Unorganised workers should be made eligible for universal old age pension.
During the last winter session of the outgoing Parliament, around 500 aged women and men, nearly all destitute and rural, camped in Delhi’s plunging temperatures barely a couple of kilometres from India’s Parliament, hoping vainly that the country’s lawmakers and indeed its people would hear their long-forgotten voices. They demanded a decent pension for all old people, something which those who retire in the formal sector take entirely for granted. But few heard their voices, and none heeded their claim. In the din of the election campaign which followed, their voices remain even more marginal, though they constitute nearly a tenth of the population.
The central government gives a monthly pension of Rs.200 to only one in five of the country’s old people, those identified as BPL, and this is topped up unevenly by various states. Even this paltry amount is delivered irregularly in most states. The poverty line is notoriously low, and official studies confirm that more than half poor people are not on official government lists. Moreover, these lists ignore poverty within families: three out of four aged women and one out of three old men are fully dependent on others for their sustenance.
The demand for universal old age pensions is not as charity but the due of unorganised workers. In 2000 and 2010, the annual growth rate was more than 7.5 per cent, but the annual growth of employment in the formal sector was less than 0.3 per cent. Therefore the greatest contribution to India’s economic growth came from the workers in the unorganised sector.
Just as formal sector workers receive pensions of around half their last pay drawn, the indigent old people who gathered last winter to make claims from India’s Parliament under the banner of Pension Parishad demanded a universal pension equivalent to half the statutory minimum wages of unorganised workers, roughly Rs.2000 a month. The wrinkled, timeworn people, during their winter pension vigil, spoke wistfully of what they would do if they actually got that amount. Suhagan Devi of Muzaffarpur in Bihar declared, “I’ll spend the money on my treatment of filaria due to which my son keeps me out of my house.” Another said simply, “If we get this pension, our children will take care of us.
One old couple declared, “Out of this, we’ll spend money on food, medicines, rent, and if we are able to save some money then we’ll set aside Rs.100 every month for our cremation.” Others made even more specific plans: One calculated, “If we get this money, we won’t sit idle, we’ll buy a goat, and that goat over a period of time will become a source of income and we’ll live a better life.” For another the plan was: “We don’t have a house, so from this money we’ll first build a house, and then if there is anything left, we’ll spend it on our food and other necessities.”
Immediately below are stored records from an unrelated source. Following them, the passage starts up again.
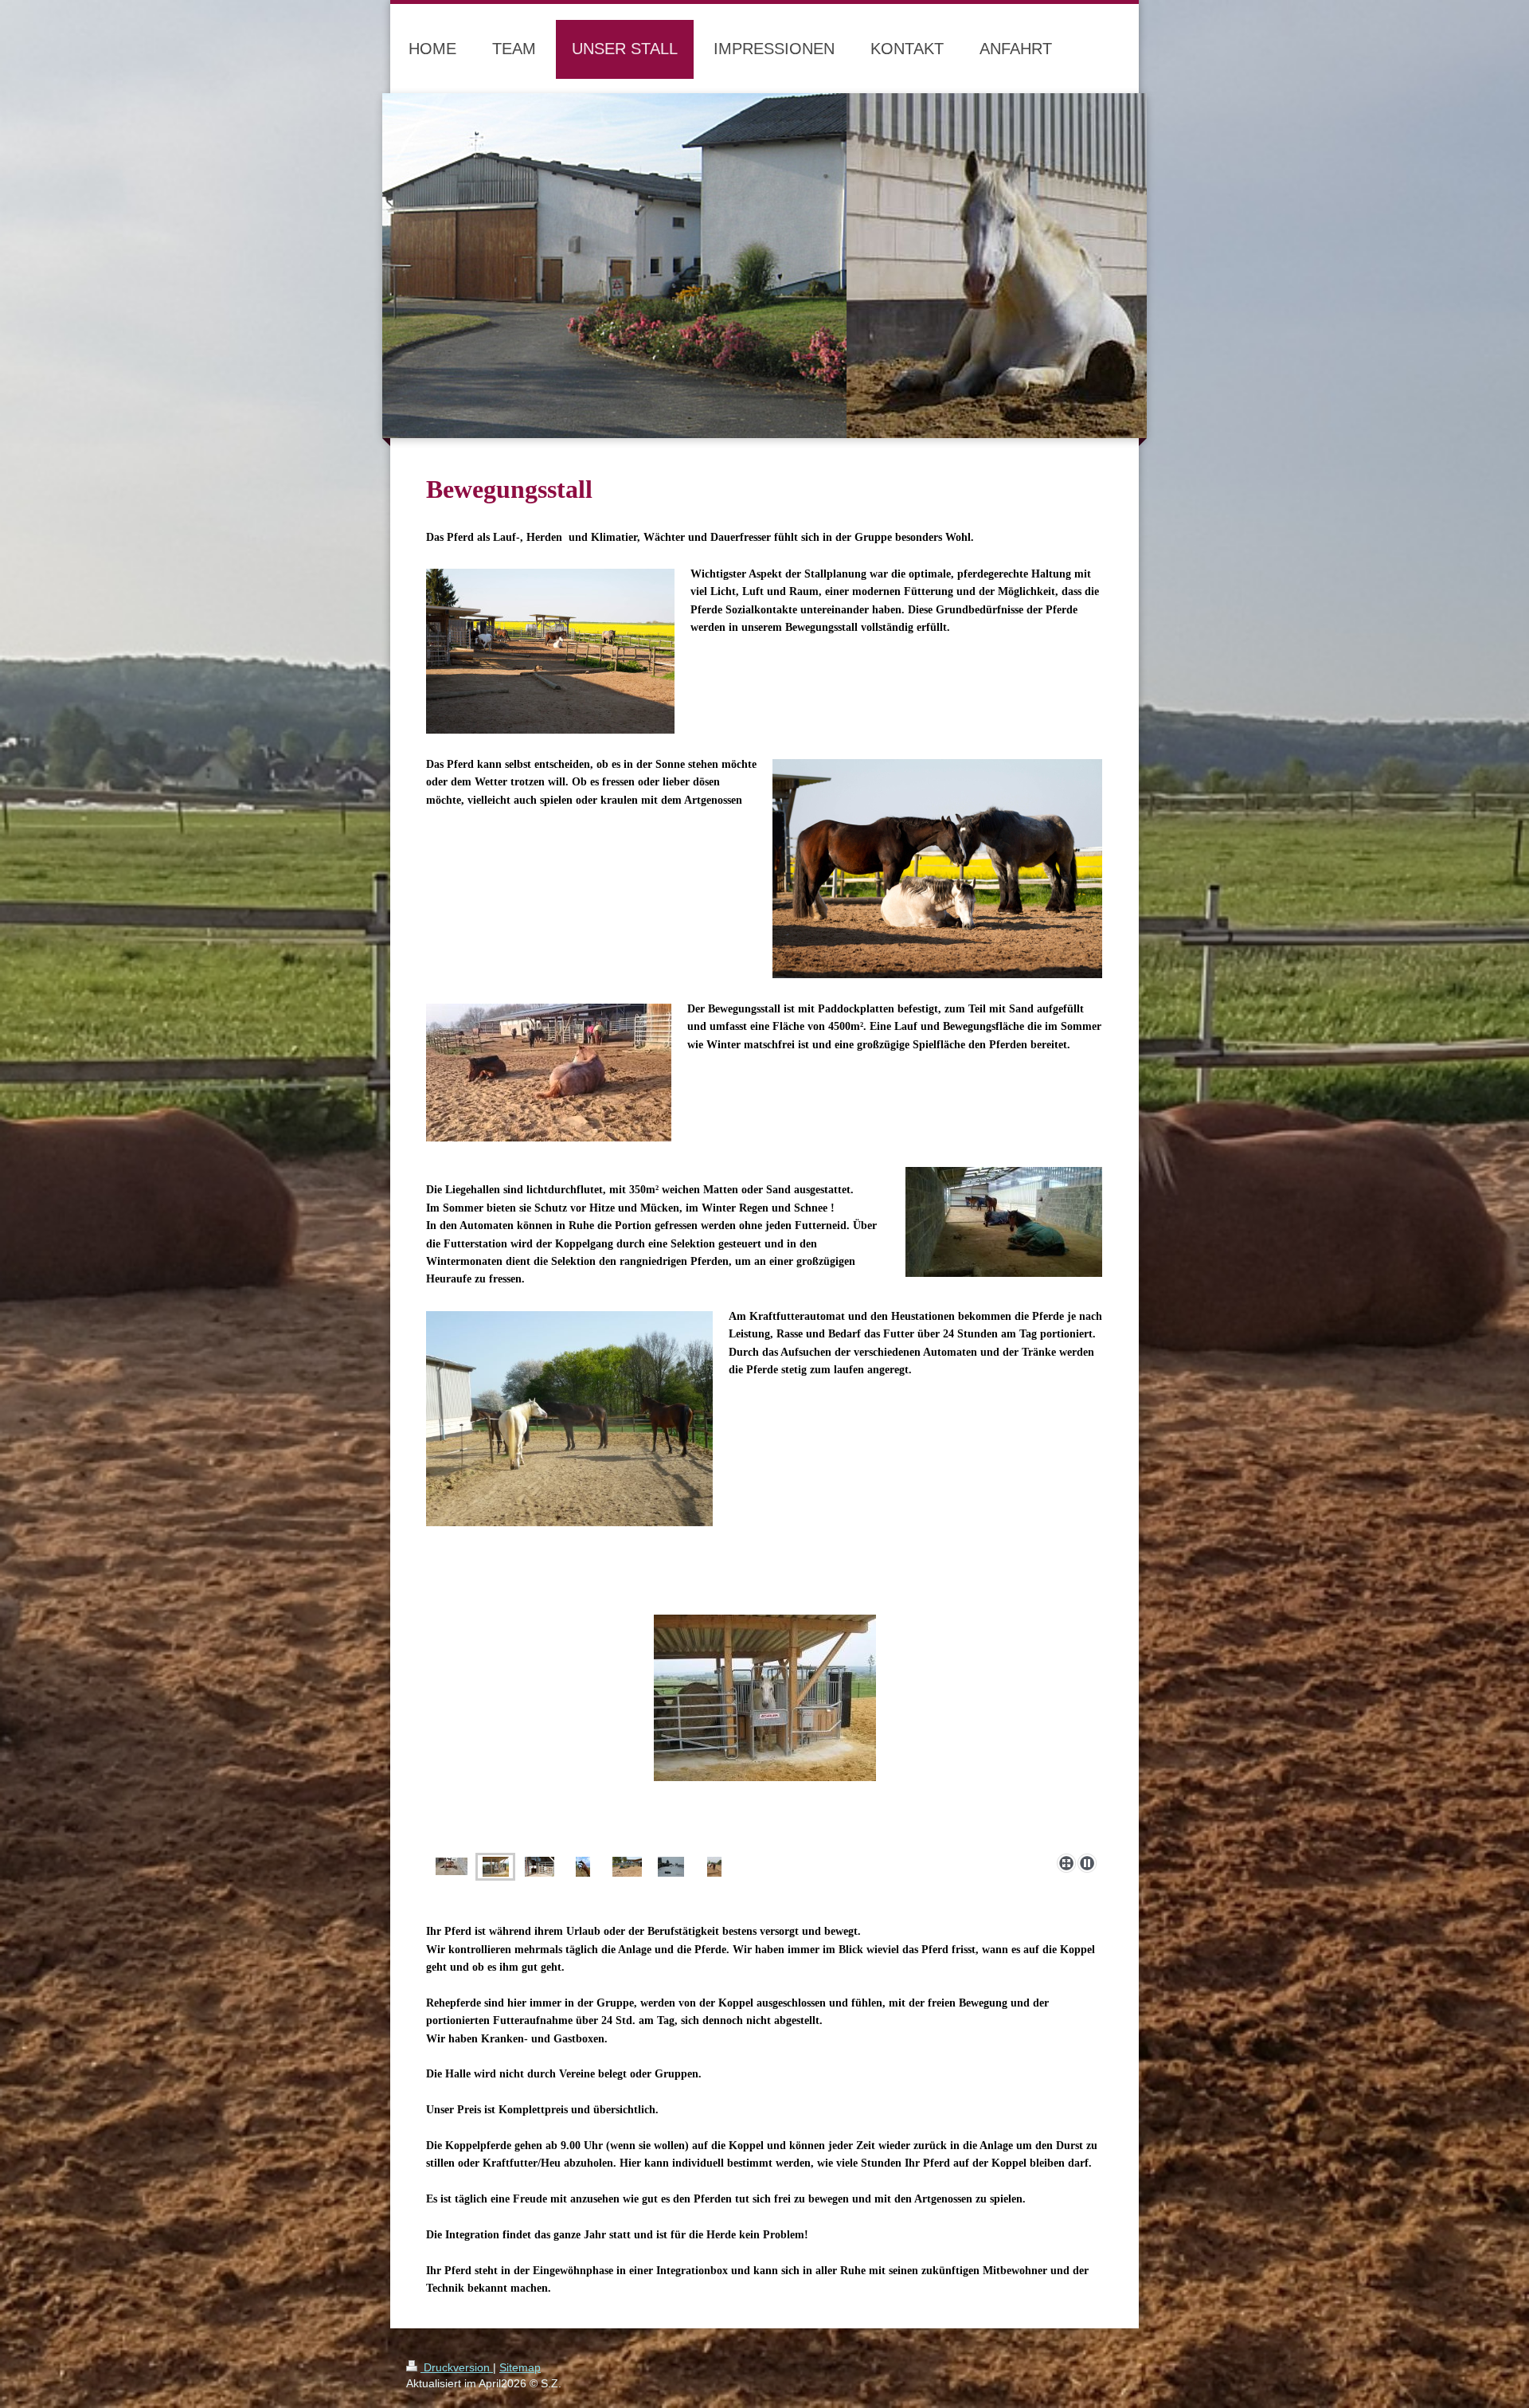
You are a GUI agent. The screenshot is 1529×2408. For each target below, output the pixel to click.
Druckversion (456, 2367)
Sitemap (520, 2367)
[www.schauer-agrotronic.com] (764, 1698)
For yet others, Rs.2000 would only make bare survival possible. “I am handicapped, so I’ll spend this money on arrangements for me to move around and for medicines.” An old woman said, “We are a family of seven, my husband is a cancer patient; my son is disabled and his wife is a TB patient. Even basic needs such as food and medicines cost much more than Rs.2000 every month and we are under heavy debt. I don’t know what I will do with this Rs.2000.” Another elderly widow said, “I have two sons. One of them is deaf mute and the other one is a drunkard. Food, clothes, water, cost much more than Rs.2000.” Another remarked sadly, “We can survive on Rs.2000, but we cannot live a life of dignity on this money.”
But one old woman was more optimistic, “If I get this pension, I’ll use an auto-rickshaw to travel to hospital and get my medicines; also I’ll be able to eat good food. This much of money will satiate my soul. And most importantly, I won’t be a burden on my family anymore.”
On the last day of the dharna, an old widow from Bihar looked very distraught. Shankar, a senior activist of the Parishad comforted her. “Don’t worry, amma, you will be back in your village soon.”
“That is what I am worried about, son,” she replied. “Here in the dharna at least I ate three meals every day. I am terrified about how I will fill my stomach when I am back in my village.”